Review about Kenwood mill atttachment + amaranth buns

This attachment was the main factor that convinced me to buy the Kenwood food machine Major instead of Bosch MUM Professional 84/86.
Both Kenwood and Bosch have the electrical appliances that are required for kneading heavy dough. At first I chose Bosch, but sadly only Kenwood had a good customer service in our country, and they found for me the grain mill attachment. The Israeli Bosch support wasn’t helpful at all, so the decision was made for me.
That’s how they describe the Grain mill attachment on their web site: “This neat and simple tool uses an authentic, fast milling action to process grains, pulses, rice, buckwheat or millet to make fresh flour to use in a wide range of plain and specialty breads and pastries. And it'll help you create delicious bread alternatives to suit someone on a gluten-free diet.”
The attachment is made in Germany. It attaches to the machine easily. The external part is made from plastic, the screw is ceramic. The grinder if made from some sort of metal. You can choose the grade of the grinding; there are 6 levels – from very coarse to very fine.

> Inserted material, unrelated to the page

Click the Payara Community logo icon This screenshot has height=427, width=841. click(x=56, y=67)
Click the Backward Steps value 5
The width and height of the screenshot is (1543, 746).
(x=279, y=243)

The grinding is quite fast, but noisy.  I didn’t get such fine flour as you buy from the shop, but more like very thin flakes. It was good enough for me, and it gave me an opportunity to get flour from such grains as amaranth, red quinoa or roasted buckwheat grains – traditional flour for Russian recipes.

Amaranth flour:

I also made coarsely grinded flour from rye grains for Pumpernickel bread.
You have to grind your flour batch 2-3 times to get the desired level of grinding.
My conclusion - it's goood enough for my purposes, but it cant't give you a really fine grinding.
 
Amaranth buns
Ingredients:
Bread flour -170 gr
Amaranth flour - 170 gr
Goat/soy milk - 150 ml
1 egg
60 gr. of grape seed oil
Pinch of salt
Baking powder - 1 Tbsp
3-5 gr of fresh granulated yeasts
For sweetening – apple juice concentrate/honey/agave syrup - 3 Tsp
Filling (optionally) – hazelnut spread
Pinch of lecithin
 
Mix together the two kinds of flour, yeasts, baking powder and salt.
Heat the milk to approx. 40C, mix with the lecithin. Constantly mixing with hand blender add the oil, then, still mixing – add the egg and the sweetener. You get a thick substrate mayo-like.
 
Mix the dry and the wet mix parts together – the result is a thick dough. Set aside for about half an hour.
With wet hands put pieces of dough in muffin paper cups – adding to each about 1/2 tbsp of hazelnut spread.
Bake in oven for 30 min (180C – 10 min, 160C – 20 min).
 
Enjoy!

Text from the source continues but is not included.